Sleeve Gastrectomy - Meeting the "Insurance" company requirements

Unless, you're paying cash, it can be a long time, 3 months to a year or longer or never, to meet the insurance company requirements before they will pay for the Sleeve Gastrectomy surgery.  Apparently, not all insurance companies will pay for this surgery, because some consider it "experimental".

My insurance company did pay for my surgery and here are some of the requirements that had to be met:
1.  BMI (Body Mass Index) of 40 and above or BMI of 35 and above with significant other severe problems like, high blood pressure, diabetes, high cholesterol, sleep apnea, etc.

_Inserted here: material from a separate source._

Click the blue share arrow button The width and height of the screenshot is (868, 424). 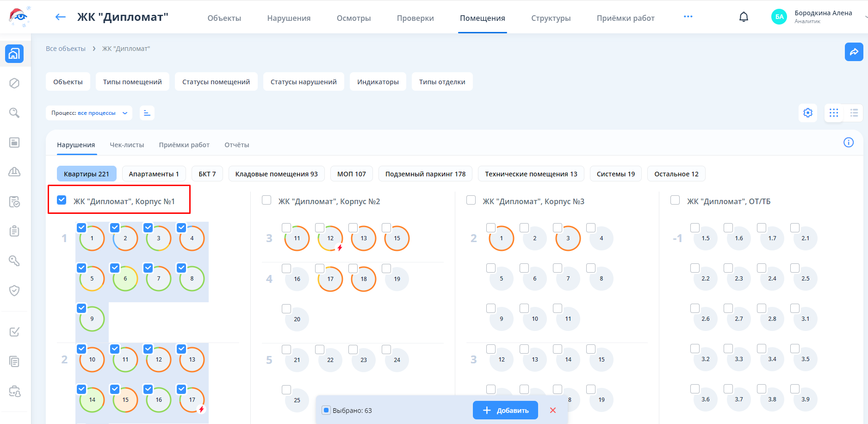point(854,52)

2.    6 months under a doctors' office weight management program (not programs like Weight Watchers) it has to be at a doctors' office or 3 months at the Bariatric Surgery Office.

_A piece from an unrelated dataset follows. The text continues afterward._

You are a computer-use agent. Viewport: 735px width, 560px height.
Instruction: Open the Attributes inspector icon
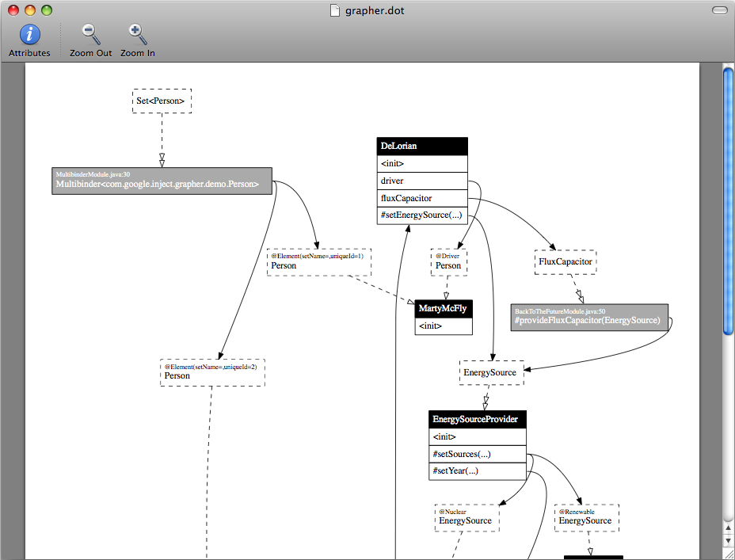coord(29,35)
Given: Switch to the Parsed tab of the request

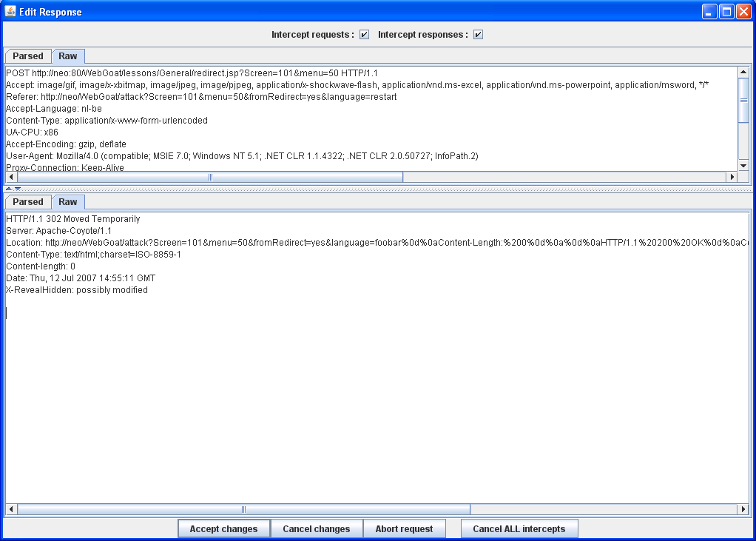Looking at the screenshot, I should [28, 56].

3.  Visit a psychiatrist for a psychiatric evaluation.
  4.  Attend a bariatric nutrition class.

Bottom line: If you are considering having bariatric surgery, visit the surgeon's office, as soon as possible and find out what your insurance company requirements are with the surgeon office "insurance" person.  It might be a very long time before you can qualify for the surgery.   It's very frustrating to be emotionally ready to have the surgery, but  having to wait a long time to meet the insurance requirements.